Lecture 13: We discussed decomposing comparability graphs using homogeneous sets. The assignment writeup and a handout from Golumbic's book cover this topic. We introduced the notions of skew cutsets and star cutsets. (Then in Lecture 16) We proved that minimal imperfect graphs cannot contain star cutsets or even pairs. We saw that if we contract an even pair in a graph then we get a graph with the same clique number and chromatic number and discussed how we could use this to develop fast algorithms for optimizing in perfect graphs. The even pair material is covered in Sections 4.1 and 4.2 of the perfect graph book. Ask Louigi ir email me if you don't have notes for the star cutset proof. I also covered some unexamined material on the proof of the SPGC and gave out a handout on it.

Lectures 14-16 Tree Decompositions Need to know from handout: Chapter 8 except for the bit of Section 8.3 which proves that walls actually contain brambles of order h+2. Chapter 9 except for the bit on pathwidth, e.g from the paragraph on page 114 beginning In contrast to Lemma 9.28 The approximate Duality theorem from Chapter 10, but not Section 10.1. The first four pages of Chapter 13 and the first four pages of Chapter 14. You also need to know how to apply the Excluded Grid Minor Structure Theorem to obtain results on the Erdos-Posa property for the family of cycles.

Lectures 17-19: Graph Colouring via the probabilistic method Reference: Handouts from the book Graph Colouring via the probabilistic method.

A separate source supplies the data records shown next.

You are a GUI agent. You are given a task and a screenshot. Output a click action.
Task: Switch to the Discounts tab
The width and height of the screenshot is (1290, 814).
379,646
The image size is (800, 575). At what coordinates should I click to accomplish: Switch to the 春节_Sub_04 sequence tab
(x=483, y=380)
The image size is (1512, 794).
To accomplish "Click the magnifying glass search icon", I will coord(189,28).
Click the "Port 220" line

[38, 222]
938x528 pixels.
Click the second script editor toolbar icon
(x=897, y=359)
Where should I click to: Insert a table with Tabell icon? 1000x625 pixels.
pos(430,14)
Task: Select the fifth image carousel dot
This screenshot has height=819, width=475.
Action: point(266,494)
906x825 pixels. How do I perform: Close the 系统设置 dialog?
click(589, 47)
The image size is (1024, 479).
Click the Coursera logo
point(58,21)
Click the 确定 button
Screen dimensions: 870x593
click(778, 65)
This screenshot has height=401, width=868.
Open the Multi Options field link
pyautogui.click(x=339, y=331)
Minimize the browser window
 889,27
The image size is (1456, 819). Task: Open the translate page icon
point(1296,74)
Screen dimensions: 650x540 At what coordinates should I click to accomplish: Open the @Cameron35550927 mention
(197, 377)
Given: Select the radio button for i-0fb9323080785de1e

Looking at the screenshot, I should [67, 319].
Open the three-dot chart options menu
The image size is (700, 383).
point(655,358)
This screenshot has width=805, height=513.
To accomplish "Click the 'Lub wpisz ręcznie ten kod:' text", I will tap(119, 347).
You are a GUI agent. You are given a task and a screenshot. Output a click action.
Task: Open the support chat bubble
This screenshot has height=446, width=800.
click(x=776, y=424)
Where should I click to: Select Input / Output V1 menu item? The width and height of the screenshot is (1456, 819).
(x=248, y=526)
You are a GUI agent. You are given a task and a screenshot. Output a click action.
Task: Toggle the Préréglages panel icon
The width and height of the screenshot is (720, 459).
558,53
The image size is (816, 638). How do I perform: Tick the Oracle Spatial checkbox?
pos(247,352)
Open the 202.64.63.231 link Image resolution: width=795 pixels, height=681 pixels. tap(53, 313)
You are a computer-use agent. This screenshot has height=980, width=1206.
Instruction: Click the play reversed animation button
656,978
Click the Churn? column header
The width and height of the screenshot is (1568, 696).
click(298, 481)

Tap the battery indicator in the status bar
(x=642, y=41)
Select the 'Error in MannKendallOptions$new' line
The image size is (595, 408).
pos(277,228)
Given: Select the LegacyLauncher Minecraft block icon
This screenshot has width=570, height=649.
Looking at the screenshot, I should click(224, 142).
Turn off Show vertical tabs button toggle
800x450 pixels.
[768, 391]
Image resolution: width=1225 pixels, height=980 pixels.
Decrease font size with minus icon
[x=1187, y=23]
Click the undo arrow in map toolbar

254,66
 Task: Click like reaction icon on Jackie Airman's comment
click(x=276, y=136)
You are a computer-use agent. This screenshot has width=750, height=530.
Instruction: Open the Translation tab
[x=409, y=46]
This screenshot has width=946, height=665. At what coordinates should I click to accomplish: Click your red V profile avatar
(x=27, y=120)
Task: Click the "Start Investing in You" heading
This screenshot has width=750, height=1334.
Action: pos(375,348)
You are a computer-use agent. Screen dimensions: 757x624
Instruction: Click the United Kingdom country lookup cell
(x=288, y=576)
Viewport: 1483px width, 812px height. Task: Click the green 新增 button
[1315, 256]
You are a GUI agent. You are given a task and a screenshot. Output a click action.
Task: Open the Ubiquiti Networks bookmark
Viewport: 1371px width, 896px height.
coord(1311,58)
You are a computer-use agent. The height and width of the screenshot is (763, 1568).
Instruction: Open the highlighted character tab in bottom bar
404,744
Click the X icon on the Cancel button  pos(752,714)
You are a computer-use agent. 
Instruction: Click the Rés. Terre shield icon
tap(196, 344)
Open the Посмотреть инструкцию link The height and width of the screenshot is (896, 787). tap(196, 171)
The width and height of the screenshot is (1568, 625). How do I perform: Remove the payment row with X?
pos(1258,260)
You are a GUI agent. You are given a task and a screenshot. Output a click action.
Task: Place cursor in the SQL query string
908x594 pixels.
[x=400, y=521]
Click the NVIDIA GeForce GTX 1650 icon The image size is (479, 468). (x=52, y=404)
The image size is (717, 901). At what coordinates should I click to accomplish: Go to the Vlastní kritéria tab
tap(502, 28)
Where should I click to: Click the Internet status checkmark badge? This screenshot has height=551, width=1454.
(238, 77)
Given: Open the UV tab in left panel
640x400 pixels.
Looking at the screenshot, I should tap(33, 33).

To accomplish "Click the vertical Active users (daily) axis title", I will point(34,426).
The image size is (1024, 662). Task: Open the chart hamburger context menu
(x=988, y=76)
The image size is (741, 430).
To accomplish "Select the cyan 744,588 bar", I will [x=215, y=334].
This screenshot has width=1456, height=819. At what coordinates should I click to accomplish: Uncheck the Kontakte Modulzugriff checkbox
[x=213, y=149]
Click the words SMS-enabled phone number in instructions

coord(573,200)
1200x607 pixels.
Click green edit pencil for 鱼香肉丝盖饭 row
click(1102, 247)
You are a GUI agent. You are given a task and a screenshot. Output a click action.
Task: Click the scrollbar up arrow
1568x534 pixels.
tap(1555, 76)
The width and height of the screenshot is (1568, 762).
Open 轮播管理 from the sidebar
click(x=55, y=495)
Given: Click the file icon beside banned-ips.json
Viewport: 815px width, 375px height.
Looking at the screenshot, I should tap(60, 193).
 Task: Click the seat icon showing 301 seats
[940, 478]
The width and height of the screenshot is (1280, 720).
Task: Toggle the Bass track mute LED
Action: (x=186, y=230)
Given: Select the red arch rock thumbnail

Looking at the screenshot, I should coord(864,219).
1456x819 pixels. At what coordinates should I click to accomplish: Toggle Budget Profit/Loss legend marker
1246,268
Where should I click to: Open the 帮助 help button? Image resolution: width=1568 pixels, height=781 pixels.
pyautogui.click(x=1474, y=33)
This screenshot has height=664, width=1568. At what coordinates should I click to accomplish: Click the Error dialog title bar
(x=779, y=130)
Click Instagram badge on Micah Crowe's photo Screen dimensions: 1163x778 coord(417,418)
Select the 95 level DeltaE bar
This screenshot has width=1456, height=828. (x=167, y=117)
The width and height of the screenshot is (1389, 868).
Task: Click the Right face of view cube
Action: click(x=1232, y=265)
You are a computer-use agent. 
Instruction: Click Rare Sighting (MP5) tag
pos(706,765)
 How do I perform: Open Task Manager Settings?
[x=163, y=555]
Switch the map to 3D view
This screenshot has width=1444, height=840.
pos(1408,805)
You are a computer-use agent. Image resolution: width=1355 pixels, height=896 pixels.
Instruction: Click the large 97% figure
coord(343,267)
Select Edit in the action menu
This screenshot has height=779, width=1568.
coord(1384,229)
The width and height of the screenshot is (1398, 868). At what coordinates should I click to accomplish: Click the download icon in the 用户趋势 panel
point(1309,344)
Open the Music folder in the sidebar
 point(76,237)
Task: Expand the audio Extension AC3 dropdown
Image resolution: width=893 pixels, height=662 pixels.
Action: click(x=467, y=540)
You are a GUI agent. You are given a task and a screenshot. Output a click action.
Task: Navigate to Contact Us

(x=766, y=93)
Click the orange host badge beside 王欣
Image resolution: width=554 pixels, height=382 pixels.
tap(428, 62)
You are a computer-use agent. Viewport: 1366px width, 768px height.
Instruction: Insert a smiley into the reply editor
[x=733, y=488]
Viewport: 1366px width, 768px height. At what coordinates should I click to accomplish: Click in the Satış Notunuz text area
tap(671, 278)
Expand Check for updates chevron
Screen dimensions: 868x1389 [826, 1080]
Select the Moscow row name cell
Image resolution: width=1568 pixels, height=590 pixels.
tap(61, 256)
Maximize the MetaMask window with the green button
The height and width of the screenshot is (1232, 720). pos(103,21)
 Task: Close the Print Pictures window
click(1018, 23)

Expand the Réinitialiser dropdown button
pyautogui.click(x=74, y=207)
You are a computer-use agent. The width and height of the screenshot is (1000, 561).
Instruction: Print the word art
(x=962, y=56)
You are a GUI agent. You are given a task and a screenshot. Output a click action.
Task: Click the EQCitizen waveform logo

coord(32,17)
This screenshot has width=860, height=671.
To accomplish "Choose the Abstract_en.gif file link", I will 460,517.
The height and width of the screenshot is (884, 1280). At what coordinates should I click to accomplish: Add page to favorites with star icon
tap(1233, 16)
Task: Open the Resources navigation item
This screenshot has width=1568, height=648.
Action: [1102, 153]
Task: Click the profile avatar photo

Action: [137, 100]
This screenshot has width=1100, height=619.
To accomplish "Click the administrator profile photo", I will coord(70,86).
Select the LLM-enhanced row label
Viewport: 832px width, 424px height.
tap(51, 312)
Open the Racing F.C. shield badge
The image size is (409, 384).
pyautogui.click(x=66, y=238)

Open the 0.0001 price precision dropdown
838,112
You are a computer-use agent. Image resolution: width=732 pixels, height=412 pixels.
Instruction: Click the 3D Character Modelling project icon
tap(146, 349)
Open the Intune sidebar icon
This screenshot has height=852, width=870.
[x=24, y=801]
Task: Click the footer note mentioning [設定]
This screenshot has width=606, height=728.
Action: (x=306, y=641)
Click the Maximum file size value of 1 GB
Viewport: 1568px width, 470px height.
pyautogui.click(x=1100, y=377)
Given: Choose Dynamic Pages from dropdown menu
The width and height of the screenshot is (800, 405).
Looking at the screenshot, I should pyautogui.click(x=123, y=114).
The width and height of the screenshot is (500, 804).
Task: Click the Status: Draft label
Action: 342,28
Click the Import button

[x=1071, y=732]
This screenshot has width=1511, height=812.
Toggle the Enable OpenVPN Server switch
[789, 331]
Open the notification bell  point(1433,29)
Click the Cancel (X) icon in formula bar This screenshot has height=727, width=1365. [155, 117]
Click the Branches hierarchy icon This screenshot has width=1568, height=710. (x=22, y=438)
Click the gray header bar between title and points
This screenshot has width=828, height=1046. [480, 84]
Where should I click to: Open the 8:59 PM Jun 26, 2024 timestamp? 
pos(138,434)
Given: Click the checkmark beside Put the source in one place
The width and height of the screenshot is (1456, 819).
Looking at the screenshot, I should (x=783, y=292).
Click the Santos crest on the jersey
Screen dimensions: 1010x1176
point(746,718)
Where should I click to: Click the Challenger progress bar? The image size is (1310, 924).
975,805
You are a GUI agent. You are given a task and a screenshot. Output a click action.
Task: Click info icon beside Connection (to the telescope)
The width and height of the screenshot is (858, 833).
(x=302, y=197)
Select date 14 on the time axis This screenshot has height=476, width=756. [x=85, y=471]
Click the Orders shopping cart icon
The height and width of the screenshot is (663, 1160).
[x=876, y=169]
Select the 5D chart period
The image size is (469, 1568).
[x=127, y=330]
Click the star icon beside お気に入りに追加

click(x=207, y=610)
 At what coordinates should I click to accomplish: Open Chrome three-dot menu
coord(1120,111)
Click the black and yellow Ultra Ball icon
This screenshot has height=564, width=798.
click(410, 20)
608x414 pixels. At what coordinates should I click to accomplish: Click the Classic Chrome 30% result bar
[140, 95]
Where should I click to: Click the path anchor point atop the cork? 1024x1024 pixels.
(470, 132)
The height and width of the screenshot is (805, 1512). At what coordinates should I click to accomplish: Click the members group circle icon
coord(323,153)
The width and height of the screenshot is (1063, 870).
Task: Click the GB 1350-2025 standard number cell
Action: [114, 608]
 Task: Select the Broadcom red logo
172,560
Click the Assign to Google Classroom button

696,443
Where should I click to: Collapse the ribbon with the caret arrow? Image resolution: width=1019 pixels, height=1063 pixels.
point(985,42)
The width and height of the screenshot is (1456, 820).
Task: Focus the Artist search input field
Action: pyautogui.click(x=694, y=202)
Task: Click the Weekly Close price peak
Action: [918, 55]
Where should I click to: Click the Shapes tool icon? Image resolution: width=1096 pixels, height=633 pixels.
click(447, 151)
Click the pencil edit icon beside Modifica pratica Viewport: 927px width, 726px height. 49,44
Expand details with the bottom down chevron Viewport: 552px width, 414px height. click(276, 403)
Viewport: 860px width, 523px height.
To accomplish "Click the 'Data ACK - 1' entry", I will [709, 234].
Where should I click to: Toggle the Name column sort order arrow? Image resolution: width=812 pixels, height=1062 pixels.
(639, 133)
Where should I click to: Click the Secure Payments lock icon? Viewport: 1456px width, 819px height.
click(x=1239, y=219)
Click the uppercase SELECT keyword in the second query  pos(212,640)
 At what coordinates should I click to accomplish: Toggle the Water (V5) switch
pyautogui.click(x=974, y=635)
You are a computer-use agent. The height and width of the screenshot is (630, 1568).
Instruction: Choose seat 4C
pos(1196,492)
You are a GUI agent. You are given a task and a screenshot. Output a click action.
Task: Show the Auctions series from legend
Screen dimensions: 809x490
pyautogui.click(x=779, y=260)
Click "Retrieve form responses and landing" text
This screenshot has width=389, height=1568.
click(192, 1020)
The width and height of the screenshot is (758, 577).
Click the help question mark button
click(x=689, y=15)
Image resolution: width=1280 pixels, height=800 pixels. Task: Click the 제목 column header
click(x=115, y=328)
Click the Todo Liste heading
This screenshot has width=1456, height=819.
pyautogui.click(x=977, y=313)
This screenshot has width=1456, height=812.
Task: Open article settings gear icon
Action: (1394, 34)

We first discussed applications of the First Moment Method and Chernoff bounds. We bound the clique size of a random graph using the first moment method. We also proved that a.a.s. every degree is within root n log n of n/2 and the union of the neighbourhood of any two vertices is within the same amount of 3n/4. We combined the latter result with an assignment problem to show that almost every graph is Hamiltonian. We used the former result to prove that Hajos's conjecture is false. We also proved a result on triangle-free graphs with high chromatic number. Finally we proved a weakining of Hadwiger's comjecture: If G has no K_l minor then it has a 100 l log l colouring. References are: Intro to Chapter 3 and section 3.2, Chapters 5 and 6. Next we discussed the Local Lemma and its application to Total Colouring, References are Chapters 4 and 7.